Attention conservation notice: 1500 word pedagogical-statistical rant, with sarcasm, mathematical symbols, computer code, and a morally dubious affectation of detachment from the human suffering behind the numbers. Plus the pictures are boring.
Does anyone know when the correlation coefficient is useful, as opposed to when it is used? If so, why not tell us?
— Tukey (1954: 721)
If you have taken any sort of statistics class at all, you have probably been exposed to the idea of the "proportion of variance explained" by a regression, conventionally written \( R^2 \). This has two definitions, which happen to coincide for linear models fit by least squares. The first is to take the correlation between the model's predictions and the actual values (\( R \)) and square it (\( R^2 \)), getting a number which is guaranteed to be between 0 and 1. You get 1 only when the predictions are perfectly correlated with reality, and 0 when there is no linear relationship between them. The other definition is the ratio of the variance of the predictions to the variance of the actual values. It is this latter which leads to the notion that \( R^2 \) is the proportion of variance explained by the model.
The use of the word "explained" here is quite unsupported and often actively misleading.
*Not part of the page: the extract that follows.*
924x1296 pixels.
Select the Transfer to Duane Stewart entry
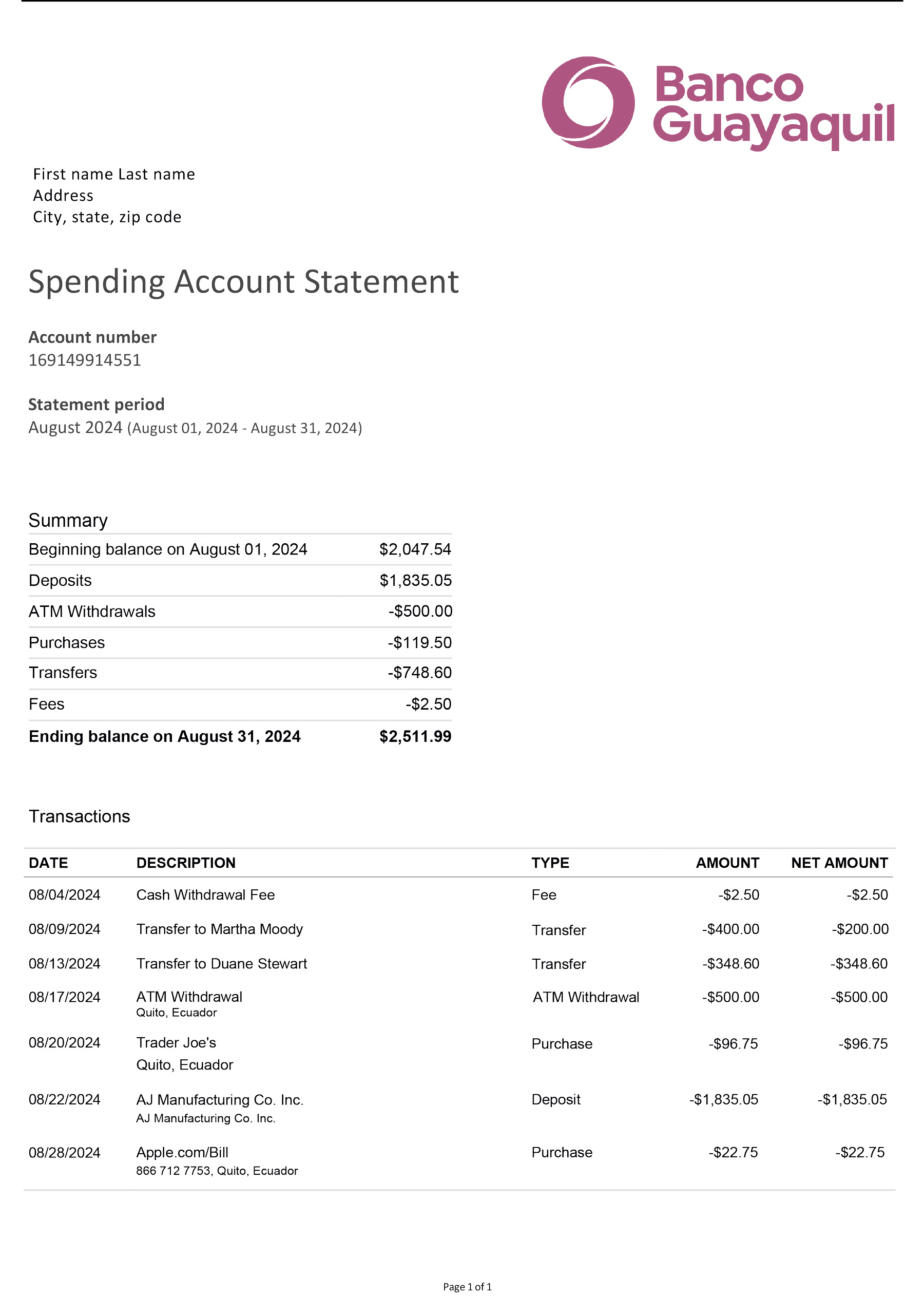(221, 964)
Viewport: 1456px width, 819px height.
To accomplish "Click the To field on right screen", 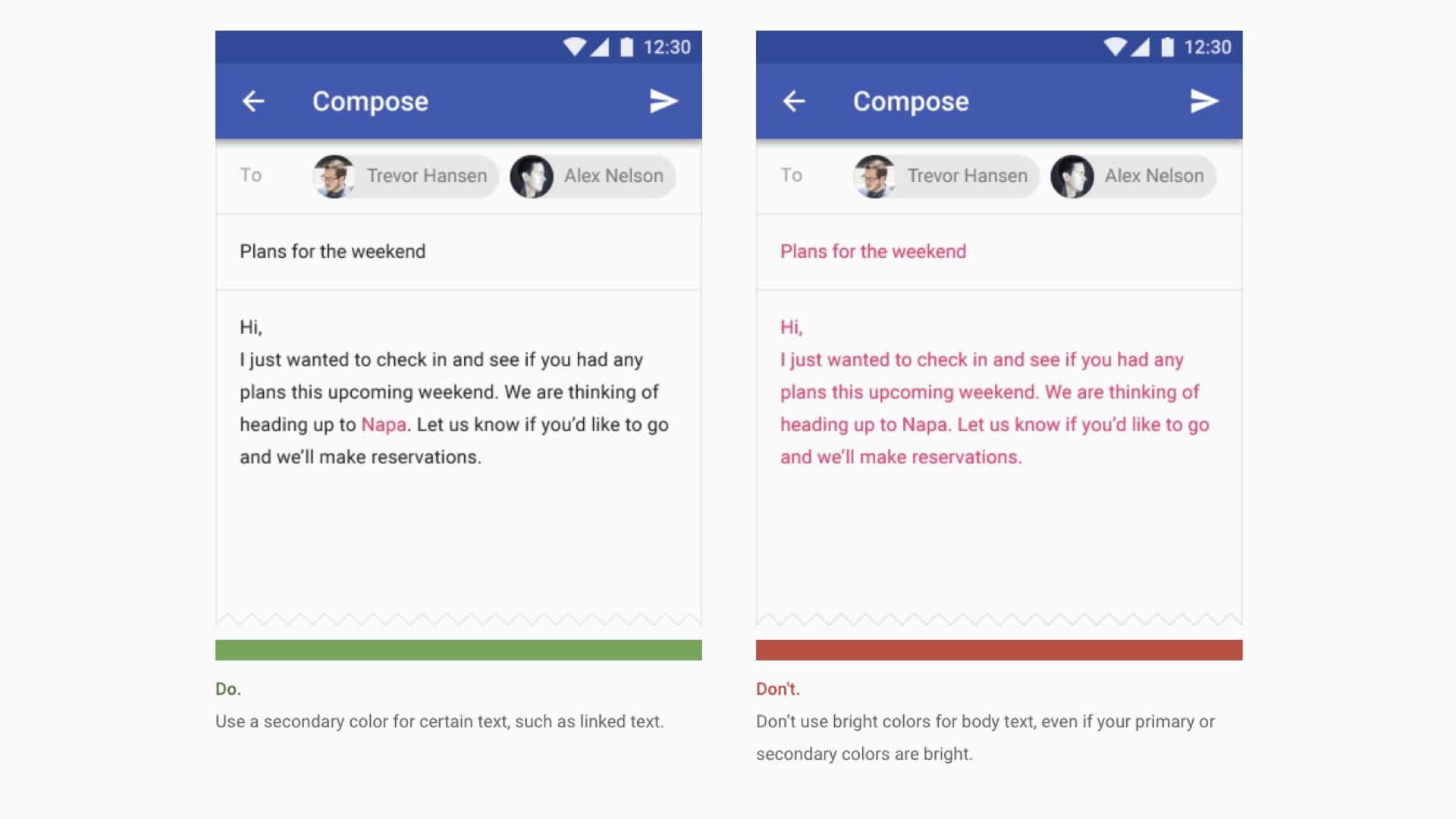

Let me go over some examples to indicate why.
Start by supposing that a linear model is true: \[ Y = a + bX + \epsilon \] where the noise \( \epsilon \) has constant variance \( s \), and is uncorrelated with \( X \). Suppose that we know this is the model to use, and suppose further that, as a reward for our scrupulous peer-review of anonymous manuscripts, the Good Fairy of Statistical Modeling tells us the correct values of the parameters \( a \) and \( b \). Surely, with the right parameters in the right model, our \( R^2 \) must be very high?
Well, no. The answer depends on the variance of \( X \), which it will be convenient to call \( v \). The variance of the predictions is \( b^2 v \), but the variance of \( Y \) is larger, \( b^2 v + s\). The ratio is \[ R^2 = \frac{b^2 v}{b^2v + s} \] (You can check that this is also the squared correlation between the predictions and \( Y \).) As \( v \) shrinks, this tends to \( 0/s = 0 \). As \( v \) grows, this ratio tends to 1. The relationship between \( X \) and \( Y \) doesn't change, the accuracy and precision with which \( Y \) can be predicted from \( X \) does not change, but \( R^2 \) can wander all through its range, just depending on how dispersed \( X \) is.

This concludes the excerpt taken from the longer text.